Через два года он переехал в Киев и поступил в университет,
чтобы получить высшее образование. Ему было уже тридцать три года, когда он
встретил Клавдию, свою будущую супругу. Она училась, как и он, на заочном
факультете, работая на фабрике швеей. Клавдии было только двадцать четыре, и
для нее фронтовик Гудниченко являлся почти легендарным человеком. Летом
шестидесятого у них родился сын, которого назвали Анатолием. Через три года
появилась дочь Олеся.
Гудниченко-старший окончил университет и устроился на работу
в совнархоз бухгалтером. Он довольно быстро делал карьеру: сказывалось фронтовое
прошлое, два ордена Славы. В те годы к фронтовикам было особое отношение по
всей стране, в том числе и на Украине. В шестьдесят пятом они переехали в новую
трехкомнатную квартиру, которую Гудниченко получил, работая в совнархозе. Затем
он перешел в финансовый отдел горисполкома, потом – в Министерство финансов. Он
уходил на работу утром и приходил ровно в половине седьмого, всегда аккуратно
одетый, чисто выбритый. Дома отец почти не разговаривал, дети редко слышали его
голос. Он ужинал, проходил в спальню и читал там газеты до девяти часов вечера.

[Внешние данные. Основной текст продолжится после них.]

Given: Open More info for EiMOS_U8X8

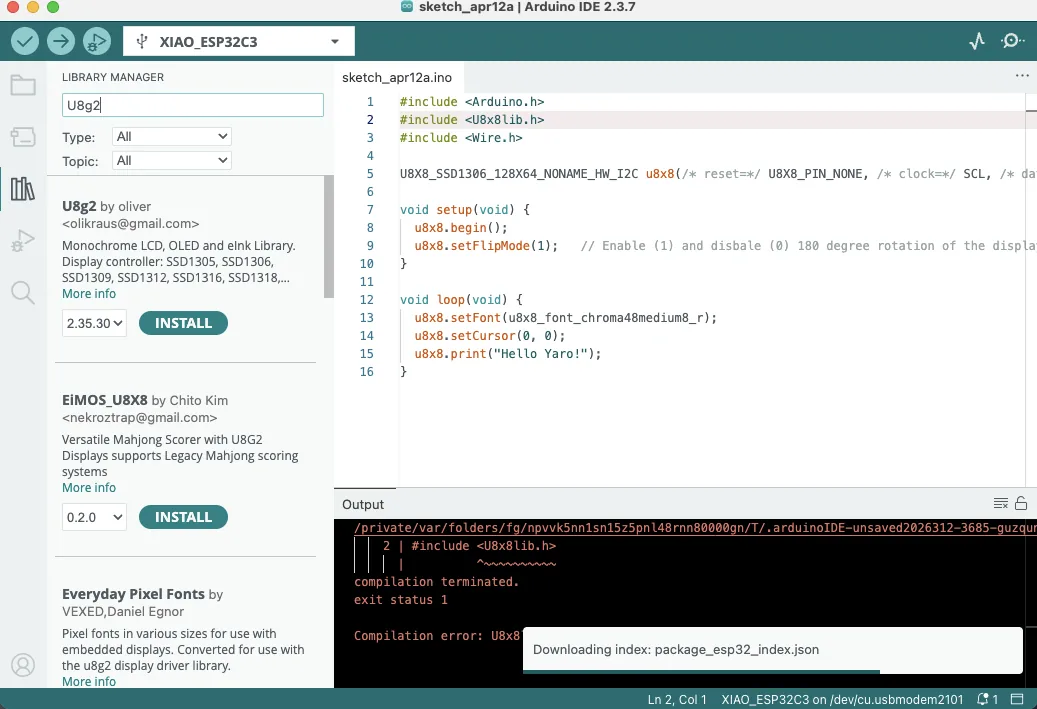Looking at the screenshot, I should pos(88,487).
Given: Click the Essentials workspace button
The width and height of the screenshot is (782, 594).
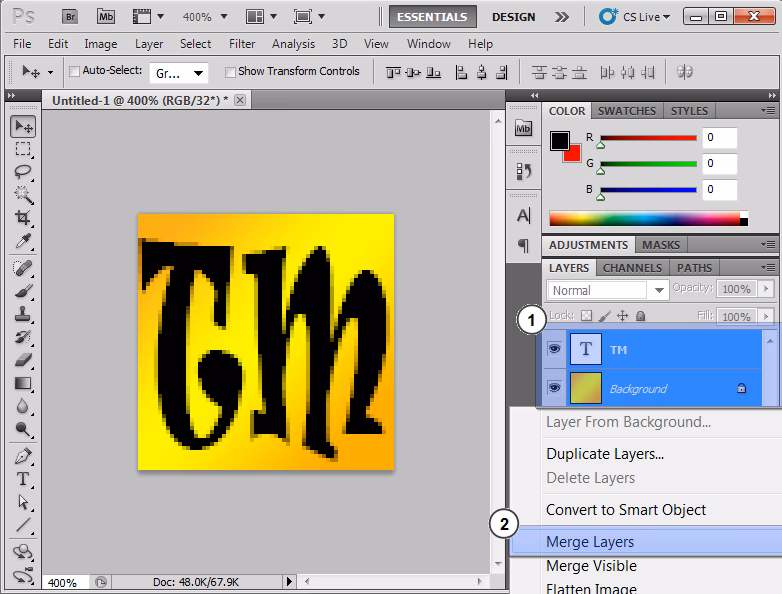Looking at the screenshot, I should 433,17.
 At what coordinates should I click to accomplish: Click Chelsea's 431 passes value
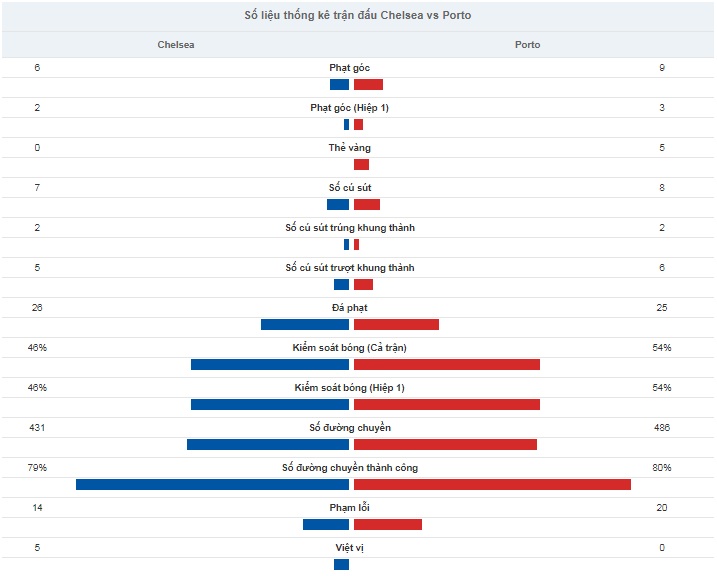click(x=37, y=427)
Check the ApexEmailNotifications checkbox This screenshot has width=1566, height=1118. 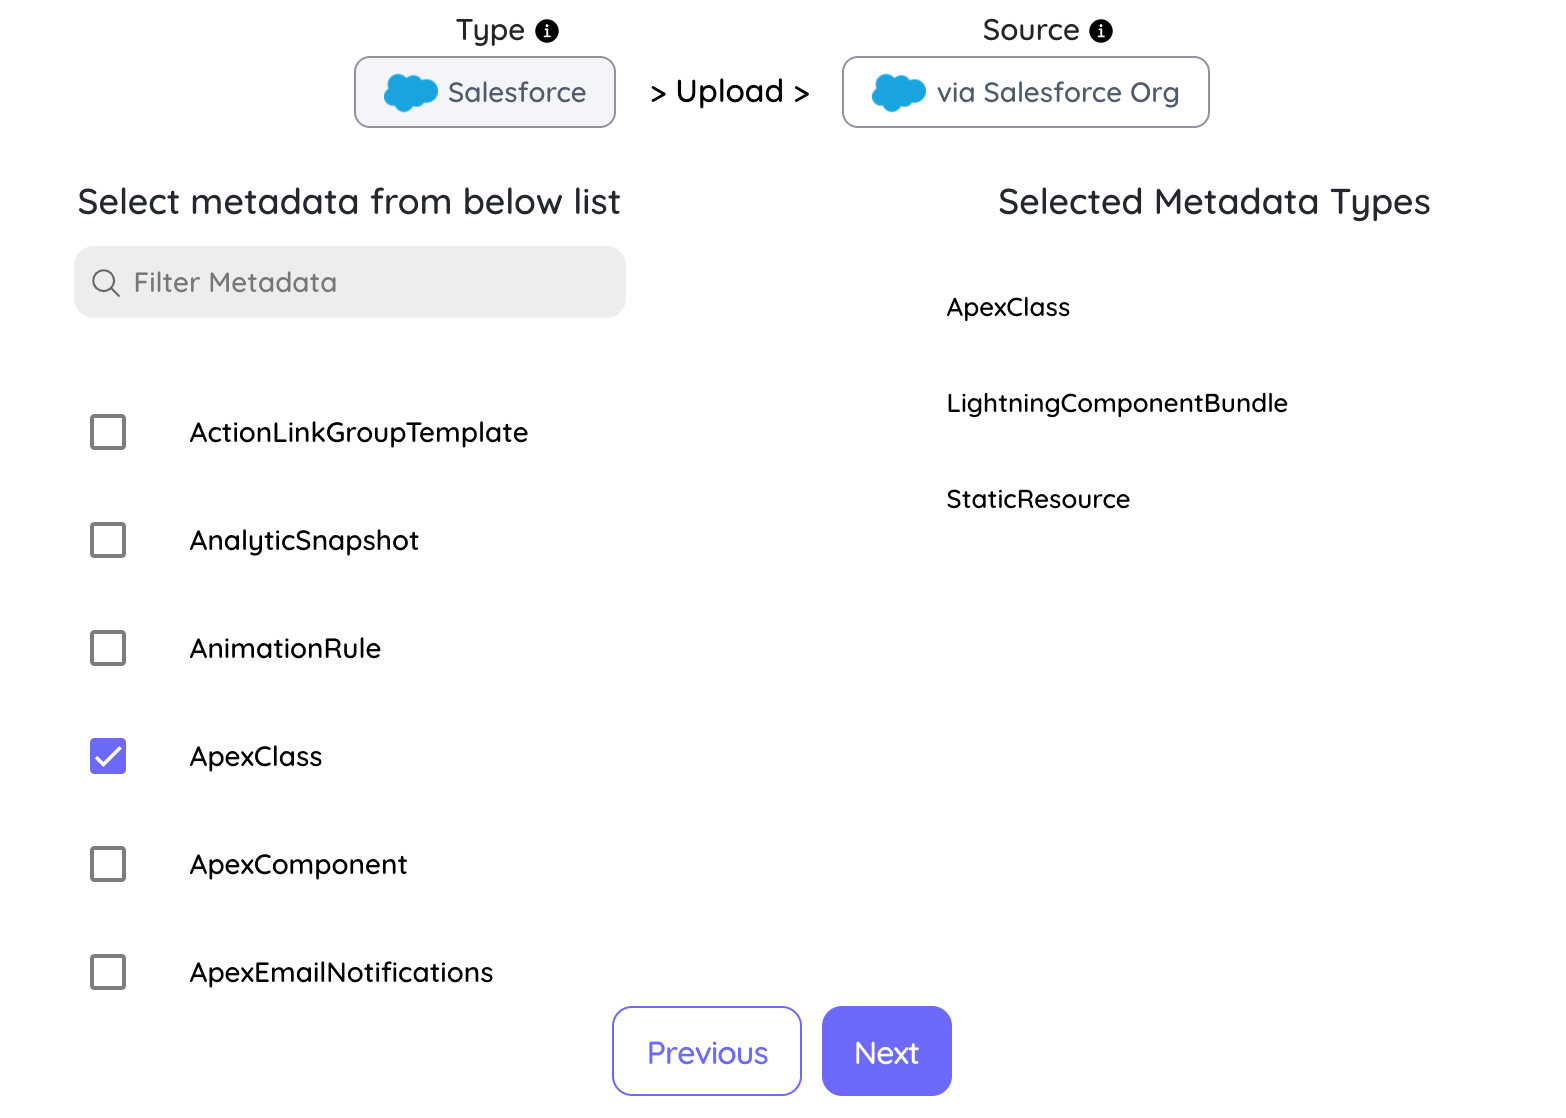[x=108, y=972]
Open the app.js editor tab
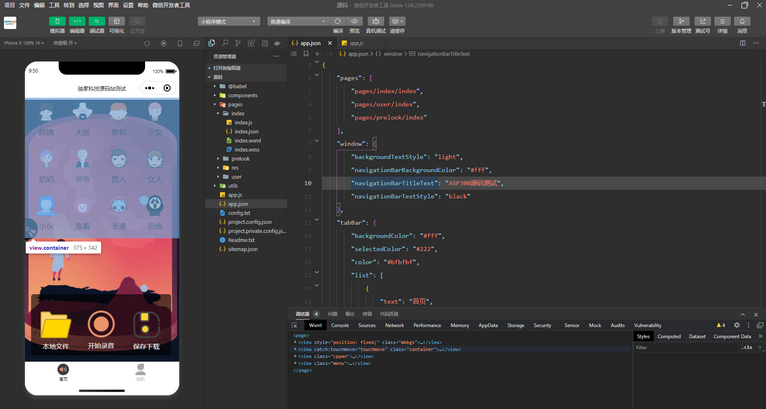766x409 pixels. click(356, 43)
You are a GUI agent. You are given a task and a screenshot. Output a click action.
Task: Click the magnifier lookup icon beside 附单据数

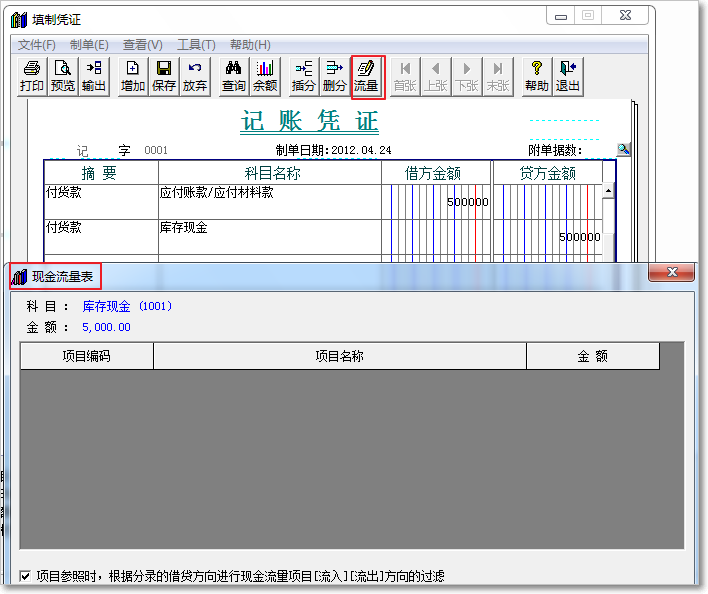point(623,150)
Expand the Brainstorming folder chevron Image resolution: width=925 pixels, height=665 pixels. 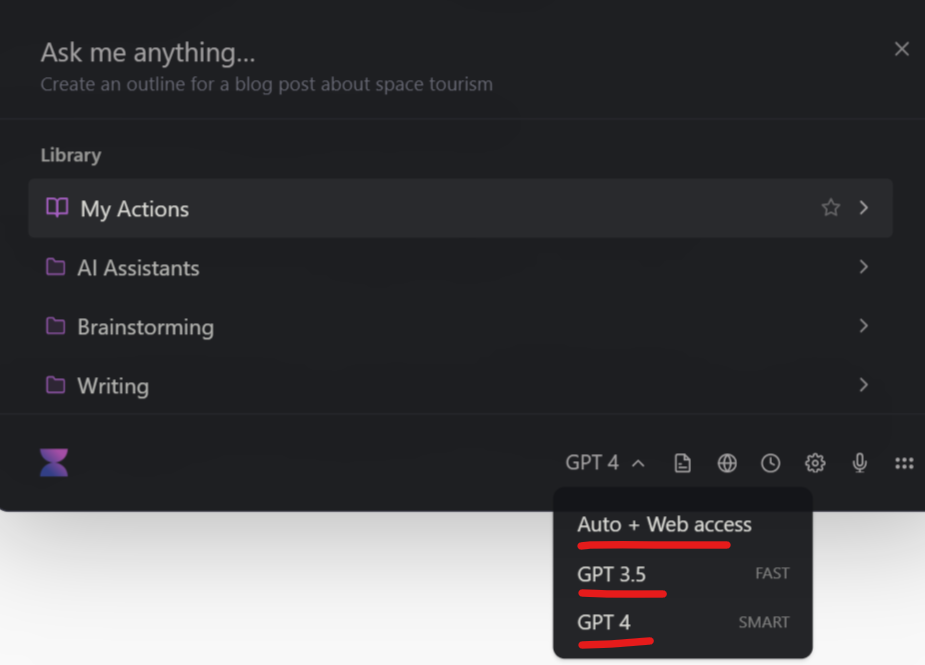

Он рано ложился и рано вставал. В семь утра он уже делал зарядку на балконе, а
в восемь обычно выходил из дома. Даже когда он купил машину, он не изменял
своим привычкам, раньше других появляясь на службе.
Сын не помнил, чтобы отец когда-нибудь повышал голос или
кричал. Он помнил отца мрачным и малоразговорчивым человеком. В семнадцать лет
Анатолий уехал поступать в московский вуз по разнарядке, выделяемой для
Украины. К тому времени отец был уже начальником отдела республиканского
Министерства финансов.
Анатолий учился в Москве, когда в Киеве произошло по-своему
знаменательное событие. Выяснилось, что отец был представлен к третьему ордену
Славы, который он не успел получить из-за своего ранения в Пруссии. Ошибку
исправили, отец стал полным кавалером орденов Славы, что приравнивалось к
Героям Советского Союза с получением соответствующих льгот. На работе в
министерстве этот факт бурно отметили. Все родственники и близкие поздравляли
отца с получением третьего ордена Славы. А он пришел домой, опустил свой орден
в стакан водки и долго сидел за столом, глядя на этот стакан. Отец почти не
употреблял спиртного, даже война и лагеря не приучили его к этой пагубной
страсти.
Уже в восьмидесятом отец стал заместителем министра финансов
Украины. Он по-прежнему был сухим, сдержанным и мрачным человеком, о чем даже
рассказывали анекдоты. Немногие знали, что он провел восемь лет своей жизни в
лагерях. Все отмечали его боевое прошлое, заслуженные награды, компетентность в
работе. Анатолий, окончив вуз, остался работать в Москве. За время учебы в
столице отец навещал его только несколько раз. Их свидания больше походили на
деловые встречи. Отец останавливался в гостинице «Москва», откуда звонил сыну.
Тот приезжал, ужинал вместе с отцом. Во время ужина они почти не разговаривали.
Иногда отец спрашивал, как идет учеба, сын отвечал, что нормально. На этом их
общение заканчивалось. Отец оставлял сыну обычно пятьдесят рублей на расходы,
считая, что такой суммы достаточно молодому человеку для проживания в Москве, и
затем уезжал в Киев. Прощаясь, они пожимали друг другу руки: им обоим и в
голову не могло прийти, что нужно целоваться при встречах или прощаниях.
Отца хорошо знали и уважали в Министерстве финансов
Советского Союза. Именно поэтому Анатолия сразу после окончания вуза взяли на
работу в центральный аппарат Министерства. К девяносто первому году, когда
трагически погиб отец, он уже был начальником отдела Министерства финансов и
успел даже защитить кандидатскую диссертацию.